SF-36 provides alternative measures that could be used as anchors for MIC calculation: SF-36 item one (the single item for self-rated health assessment, SRH) and the general health (GH) domain. In our prior work on HRQoL, however, we noted that the responsiveness to change after spine surgery for SF-36 item one and the GH domain was limited, which makes these measures less suitable as anchors [16, 30].

The findings of our study should be evaluated in the light of several limitations. First, the data were limited to patients surgically treated for disk herniation or spinal stenosis. Other uses of the MIC values of our study should be made with caution. Second, we recognize the inherent limitations of register data, e.g., lack of confounder information, missing data, or unknown data quality [1]. Third, information about co-morbidities that might affect general heath perceptions were lacking. Fourth, data were incomplete for 20886 (44%) of the procedures. Fifth, we did not evaluate the MDC of EQ VAS. The MIC has to be greater than the MDC to be a valid threshold [8]. Sixth, we did not adjust our MIC values for differences in EQ VAS at baseline. This is recognized as a limitation because previous studies have suggested that differences in baseline PROMs may affect MIC thresholds [9, 31]. Seventh, data on socioeconomic factors were lacking. The study of Iderberg et al. [32] demonstrated that socioeconomic indicators were associated with outcomes of surgery for lumbar spinal stenosis.

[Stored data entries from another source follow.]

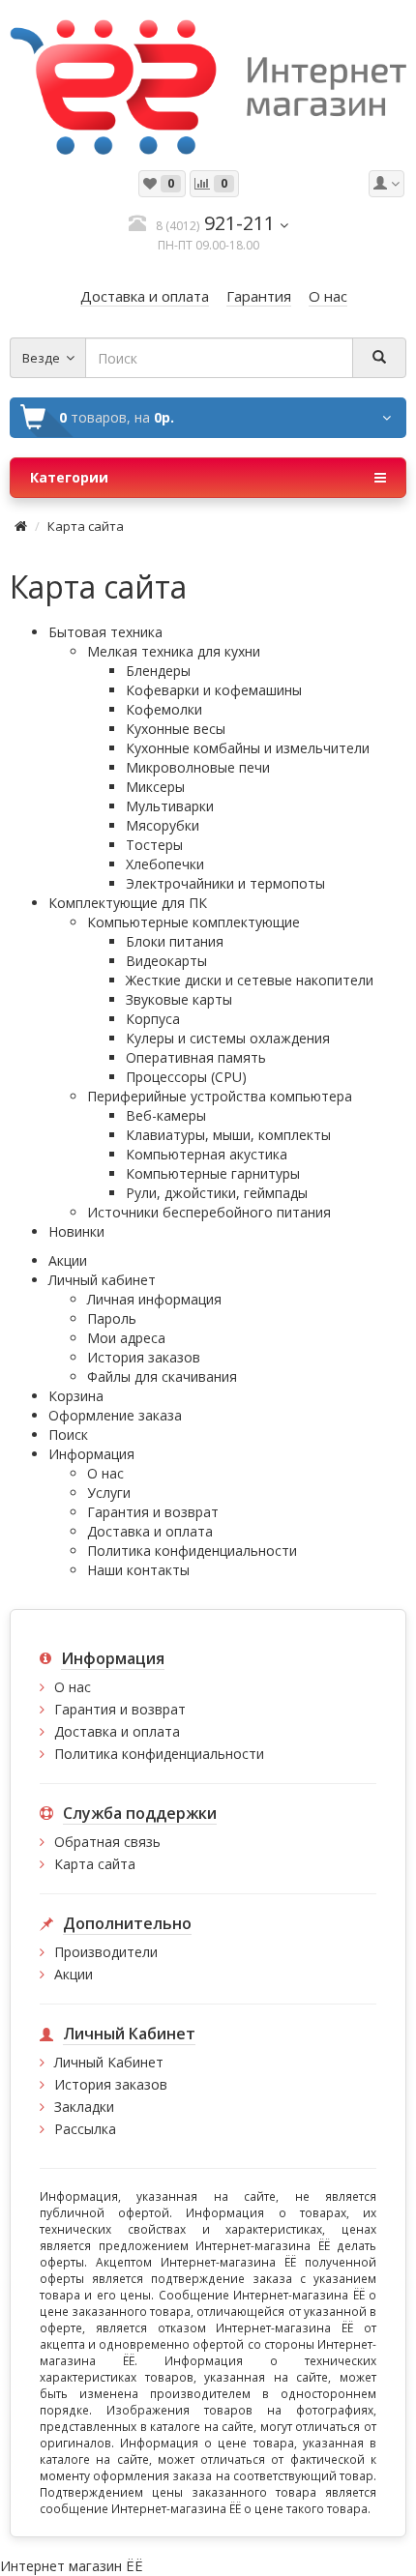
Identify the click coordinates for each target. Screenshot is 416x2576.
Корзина (76, 1396)
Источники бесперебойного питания (209, 1212)
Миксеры (155, 786)
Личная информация (154, 1299)
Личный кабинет (102, 1280)
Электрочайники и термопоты (225, 883)
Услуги (109, 1492)
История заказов (143, 1357)
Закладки (84, 2106)
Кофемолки (164, 709)
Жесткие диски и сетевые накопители (249, 980)
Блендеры (158, 670)
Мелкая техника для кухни (173, 651)
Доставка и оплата (150, 1531)
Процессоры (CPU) (186, 1077)
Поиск (68, 1434)
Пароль (111, 1318)
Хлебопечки (165, 864)
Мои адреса (126, 1338)
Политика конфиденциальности (192, 1550)
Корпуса (153, 1019)
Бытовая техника (105, 632)
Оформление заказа (115, 1415)
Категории (69, 477)
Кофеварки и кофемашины (214, 690)
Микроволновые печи (198, 767)
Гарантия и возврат (153, 1512)
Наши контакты (138, 1570)
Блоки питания (174, 941)
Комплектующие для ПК (127, 902)
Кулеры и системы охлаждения (228, 1038)
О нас (105, 1473)
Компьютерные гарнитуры (213, 1173)
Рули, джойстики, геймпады (217, 1193)
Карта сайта (85, 526)
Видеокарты (166, 960)
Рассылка (85, 2129)
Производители (106, 1952)
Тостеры (154, 844)
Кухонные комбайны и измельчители (248, 748)
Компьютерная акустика (206, 1154)
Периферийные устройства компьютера (219, 1096)
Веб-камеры (166, 1115)
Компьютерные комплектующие (193, 922)
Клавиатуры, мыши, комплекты (228, 1135)
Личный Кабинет (108, 2062)
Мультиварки (170, 806)
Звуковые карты (179, 999)
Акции (67, 1260)
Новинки (76, 1231)
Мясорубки (162, 825)
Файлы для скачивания (162, 1376)
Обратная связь (107, 1841)
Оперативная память (196, 1057)
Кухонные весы (175, 728)
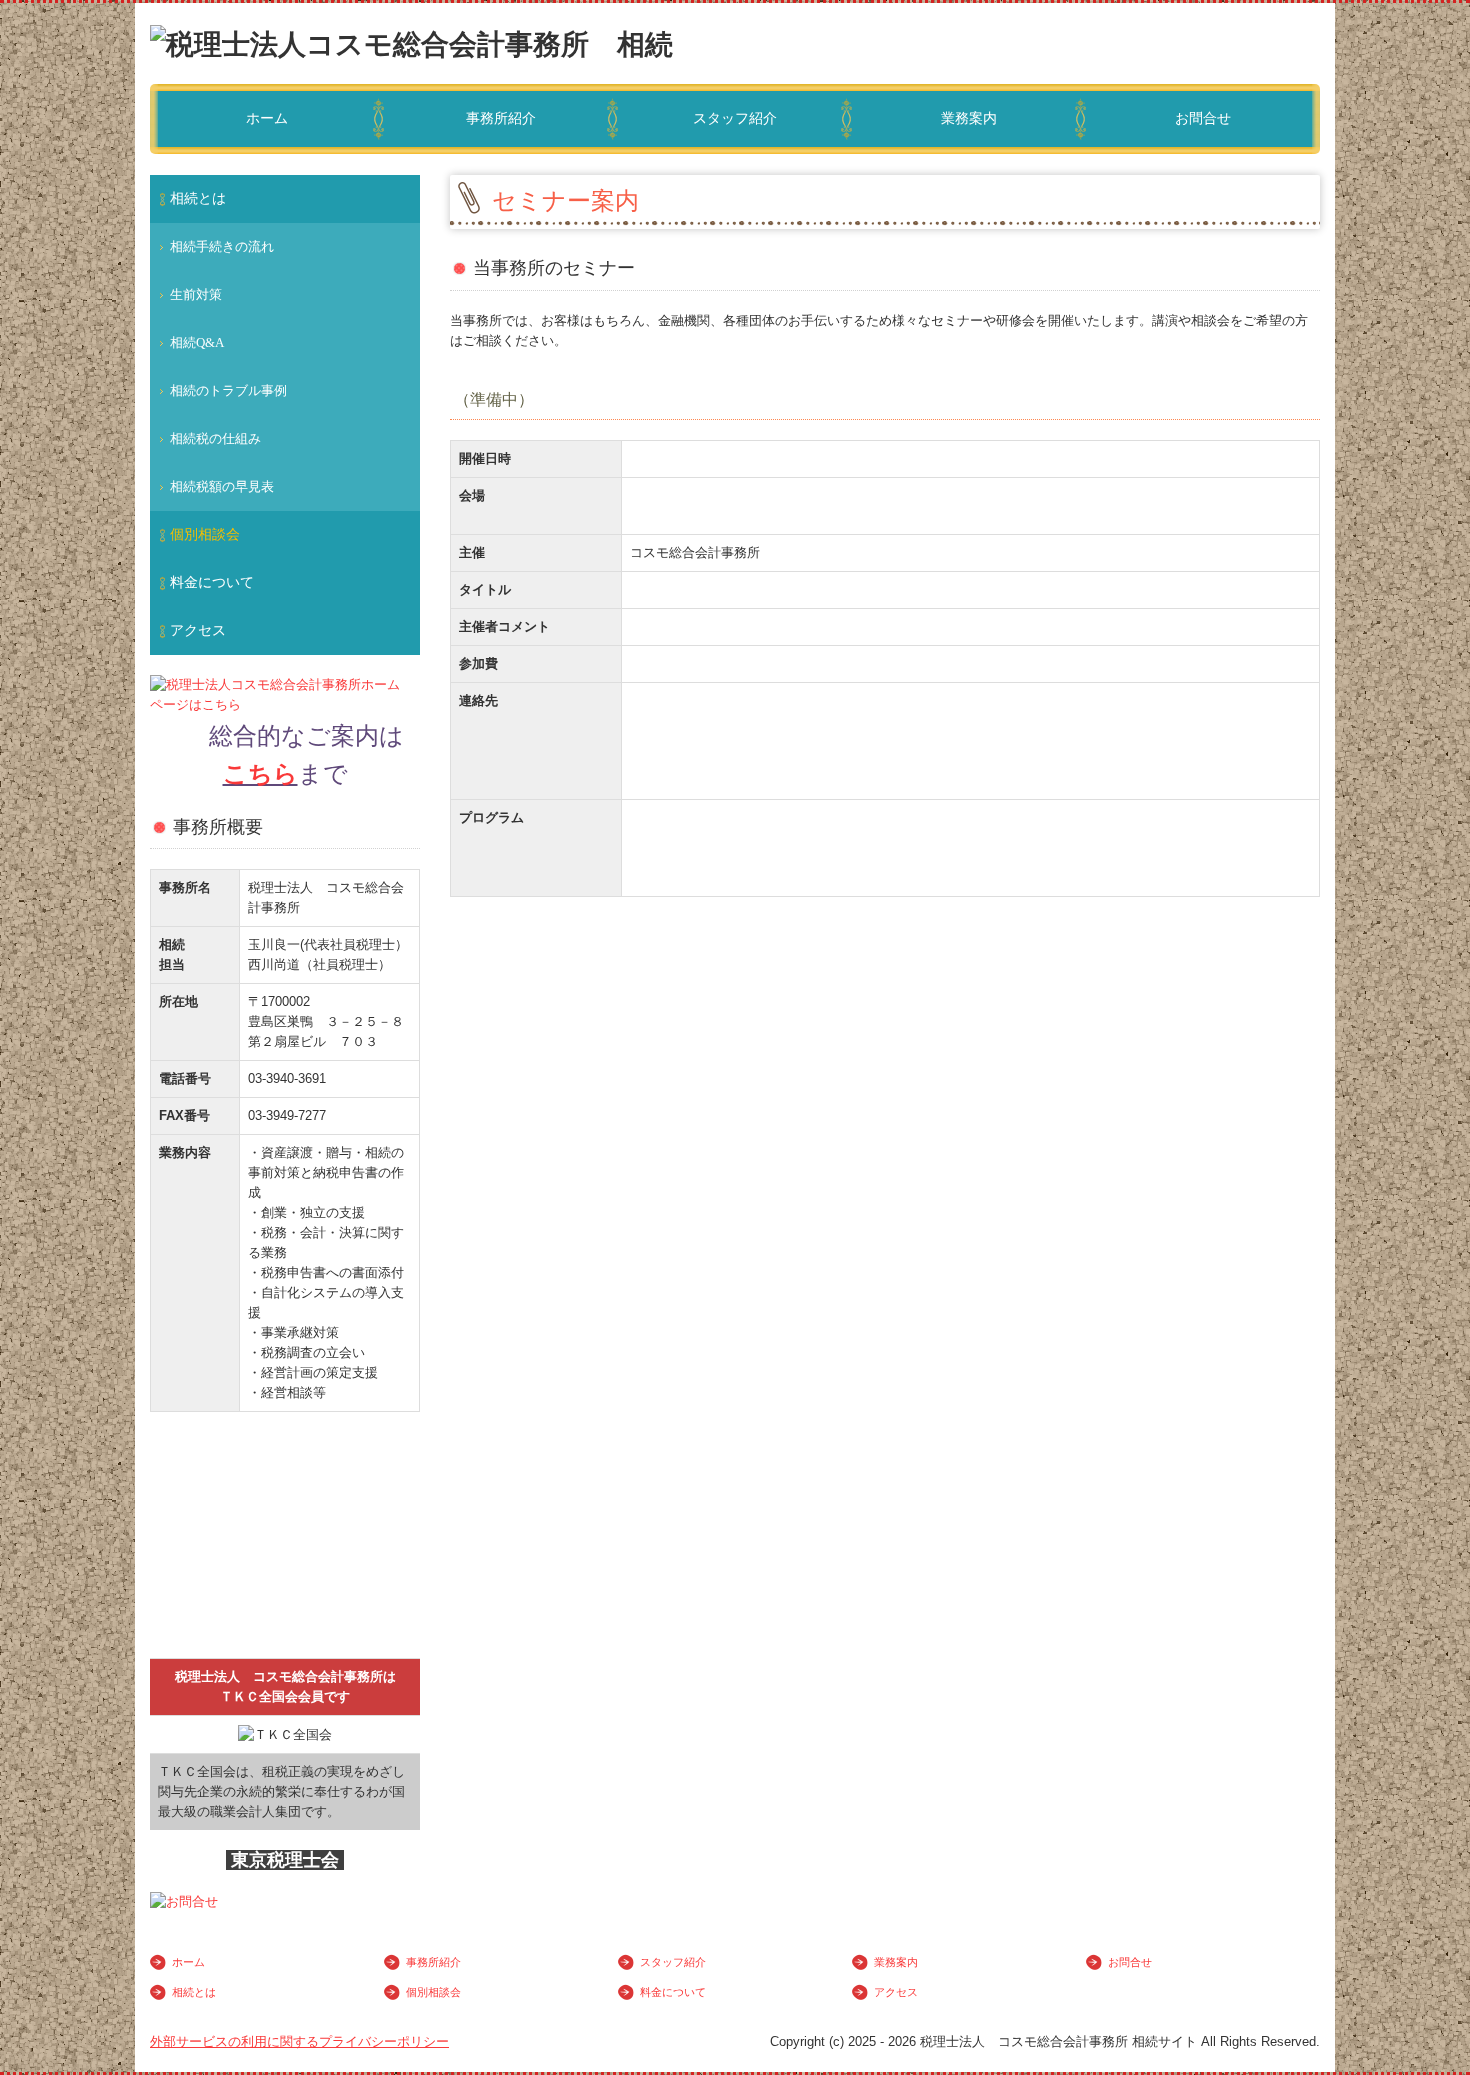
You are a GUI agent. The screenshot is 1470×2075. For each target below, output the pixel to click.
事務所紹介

Despite these limitations, we believe that the results of our study, are still fairly accurate estimates of the MIC values for EQ VAS and that future studies may now use EQ VAS as a complement to the widely used EQ-5D index in the assessing changes in general HRQoL after spine surgery.

Conclusion

For the EQ VAS we recommend a MIC threshold of 12 points for improvement after surgery for disk herniation or spinal stenosis whereas the corresponding threshold for deterioration is − 7 points. There are marked differences between the EQ VAS MIC for improvement and deterioration after surgery for disk herniation or spinal stenosis. The MIC value varied depending on the method used for MIC estimation.